Les véhicules utilitaires lourds émettent beaucoup de pollution atmosphérique. L'EPA peut changer cela.
Au printemps dernier, l'Agence de protection de l'environnement (EPA) a proposé une réglementation en vertu de la loi sur la qualité de l'air (Clean Air Act) visant à limiter les émissions de gaz à effet de serre (GES) des véhicules utilitaires lourds (VUL). La proposition de règlement fixe des normes pour les années modèles 2027-2032 et couvre les émissions de GES d'une variété de VLD, y compris les véhicules professionnels lourds (par exemple, les camions de livraison et les bus scolaires) et les camions à semi-remorque. L'EPA avait initialement prévu de publier sa règle finale de la phase 3 à la fin de l'année dernière, mais elle a depuis retardé sa publication.
Le marché des poids lourds se prépare déjà à la décarbonisation, et un grand nombre de programmes fédéraux et nationaux soutiendront le transport routier zéro émission et la construction d'infrastructures. Il est essentiel que l'EPA maintienne le secteur des véhicules utilitaires lourds sur la bonne voie et publie une règle finale solide dès que possible.
Des normes strictes pour les véhicules utilitaires lourds sont nécessaires pour améliorer la santé publique et lutter contre le changement climatique
L'EPA doit finaliser des normes strictes pour les véhicules utilitaires lourds afin de protéger la santé publique et de respecter les engagements de l'administration Biden en matière de justice environnementale. Les véhicules lourds émettent des gaz à effet de serre et d'autres polluants atmosphériques dangereux, tels que les particules, les oxydes d'azote (NOx) et les composés organiques volatils (ces deux derniers étant des précurseurs de l'ozone). Bien que les véhicules moyens et lourds ne représentent qu'une petite partie des véhicules routiers aux États-Unis, ils génèrent "59 % des émissions de NOx formant de l'ozone et des particules et 55 % de la pollution par les particules".
CATF a récemment analysé les conséquences sanitaires et économiques des émissions des véhicules diesel. Dans la cartographie de CATF's Deaths by Dirty Diesel, nous avons constaté que ces émissions étaient à l'origine de plus de 8 800 décès, 3 700 crises cardiaques, des centaines de milliers de maladies respiratoires et d'environ 100 milliards de dollars de dommages sanitaires monétisés dans tout le pays en 2023. Il est bien documenté, y compris par l'EPA, que ces émissions nuisent de manière disproportionnée aux personnes de couleur et aux communautés à faible revenu.
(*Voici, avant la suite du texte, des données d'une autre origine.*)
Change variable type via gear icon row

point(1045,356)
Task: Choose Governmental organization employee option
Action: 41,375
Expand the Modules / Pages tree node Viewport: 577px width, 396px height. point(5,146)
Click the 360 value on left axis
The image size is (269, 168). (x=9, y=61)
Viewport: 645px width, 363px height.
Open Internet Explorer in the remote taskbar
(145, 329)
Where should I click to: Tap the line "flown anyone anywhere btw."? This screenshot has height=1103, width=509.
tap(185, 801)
Le fait de ne pas finaliser les normes d'émission des véhicules lourds menace également notre capacité à atteindre des émissions nettes de GES de zéro d'ici 2050. Le secteur des transports est responsable d'un pourcentage croissant des émissions de GES et joue un rôle prépondérant dans l'intensification du changement climatique. En 2021, il a dépassé le secteur de l'électricité pour devenir la plus grande source d'émissions de GES aux États-Unis, avec 28,5 % des émissions totales. Les véhicules moyens et lourds sont la deuxième source d'émissions dans le secteur des transports, émettant environ 417,1 millions de tonnes deCO2e paran aux États-Unis, et on s'attend à ce que le nombre de kilomètres parcourus par les véhicules augmente.
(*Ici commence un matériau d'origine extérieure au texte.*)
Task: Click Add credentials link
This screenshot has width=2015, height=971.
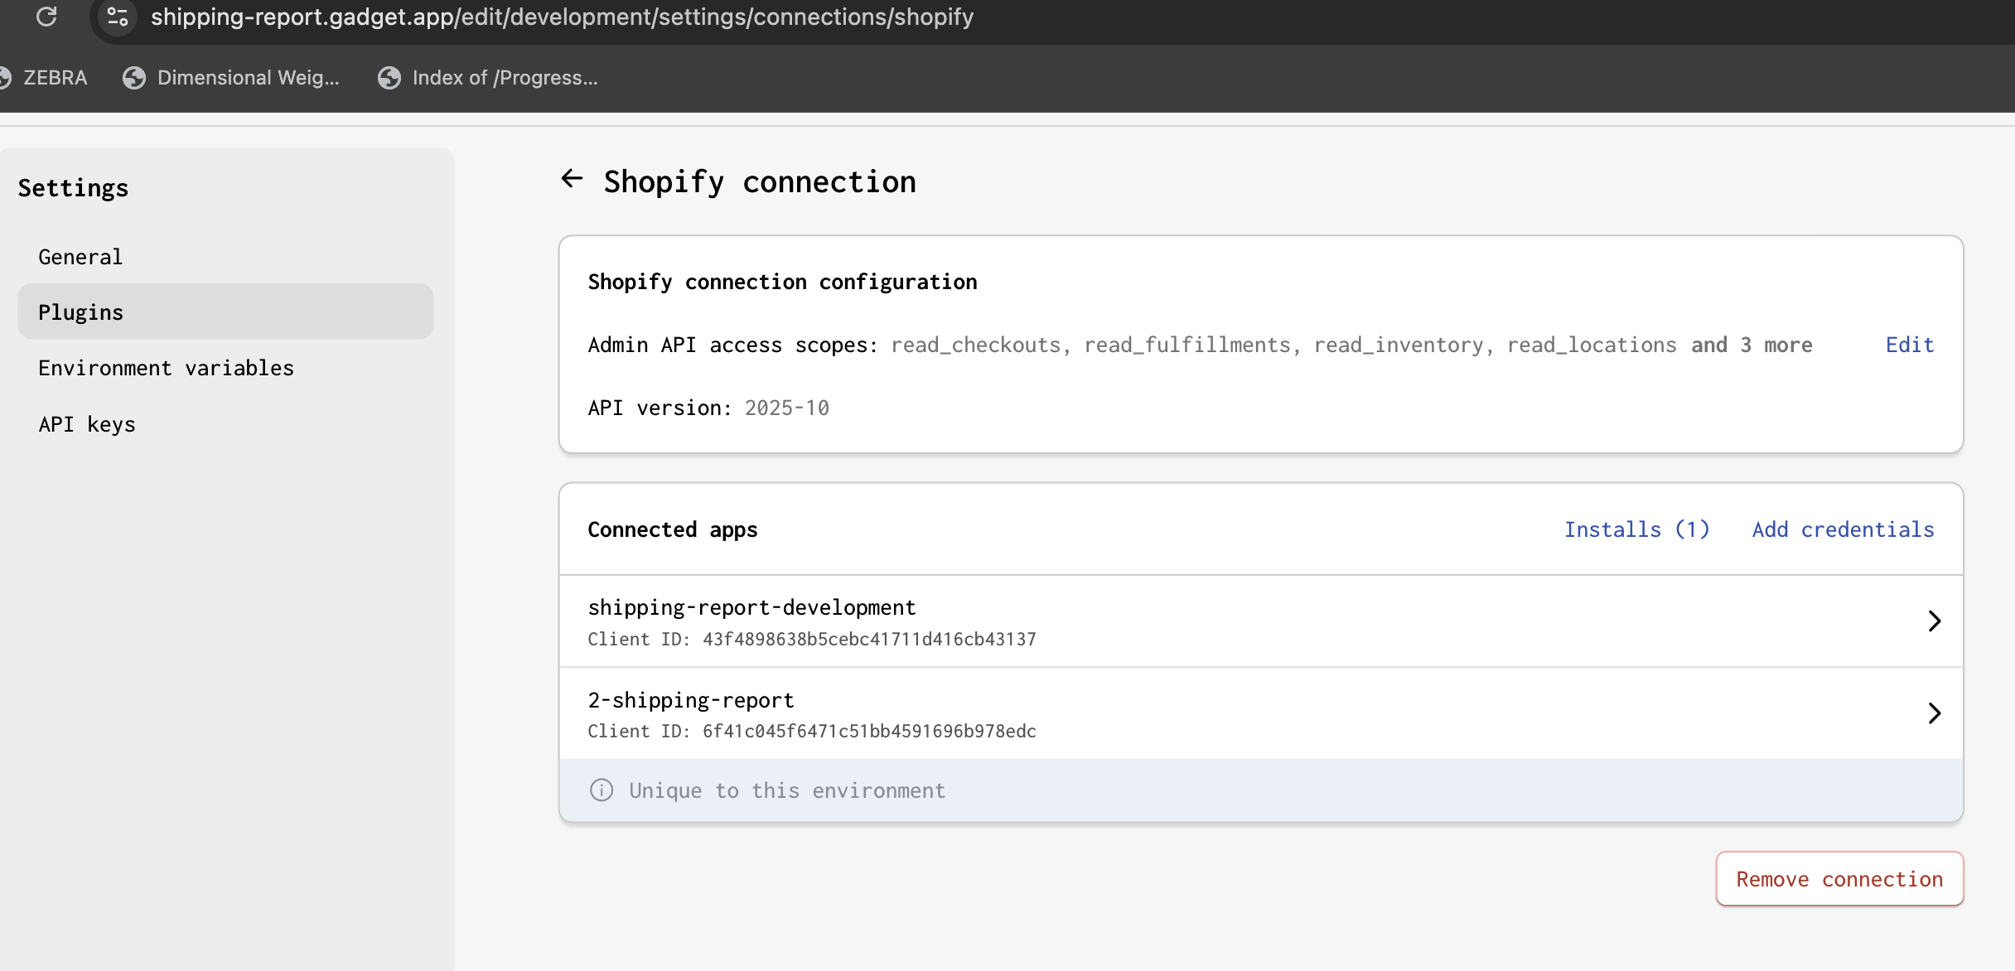Action: [1843, 529]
Les véhicules utilitaires lourds à zéro émission sont de plus en plus nombreux, et une règle finale solide permettra de réaliser de nouveaux progrès.
Le rythme des annonces des constructeurs montre que le secteur des poids lourds est déjà en train d'évoluer vers des véhicules à zéro émission (ZEV). Ces progrès jettent les bases de nouvelles améliorations qui peuvent être favorisées par des réglementations strictes. Les constructeurs font régulièrement de nouvelles annonces. En voici quelques exemples récents :
- Mercedes a annoncé un nouveau camion longue distance à batterie électrique - l'eActros 600 - qui peut parcourir 311 miles en une seule charge tout en transportant jusqu'à 22 tonnes de marchandises. Il devait être commercialisé à la fin de l'année 2023, la production en série commençant à la fin de l'année 2024.
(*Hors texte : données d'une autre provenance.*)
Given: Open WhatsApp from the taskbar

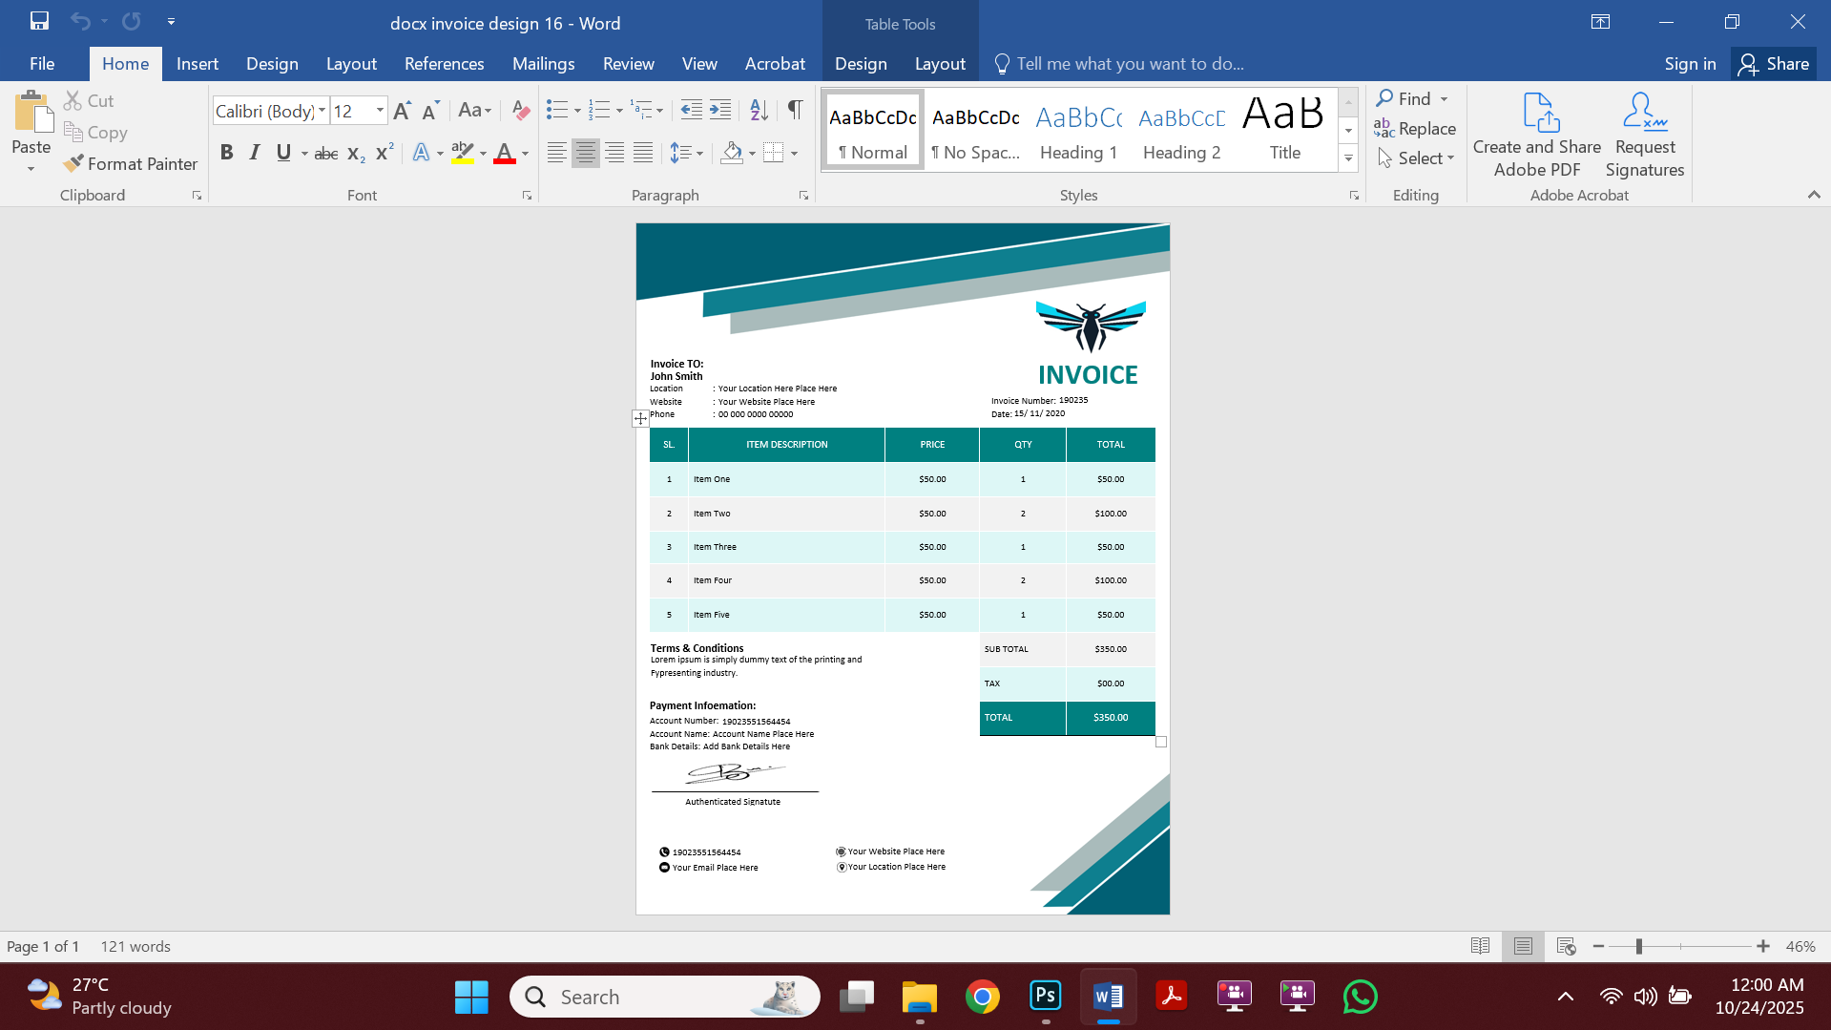Looking at the screenshot, I should [x=1361, y=996].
- Nikola a lancé un nouveau véhicule électrique à pile à combustible (FCEV) de classe 8 doté d'une autonomie de 500 miles et d'un temps de ravitaillement de 20 minutes, et livre déjà des camions aux acheteurs.
- Ford a signé une lettre d'intention pour que Quantron AG lui fournisse des piles à hydrogène pour la gamme de camions commerciaux F-Max de Ford.
- Orange EV a lancé un nouveau camion terminal électrique de la série Husk-e pour les opérations portuaires, le transport ferroviaire et d'autres applications lourdes, et prend activement des commandes.
- General Motors fournira des piles à hydrogène à Autocar Industries, qui commencera à produire des camions HD en 2026.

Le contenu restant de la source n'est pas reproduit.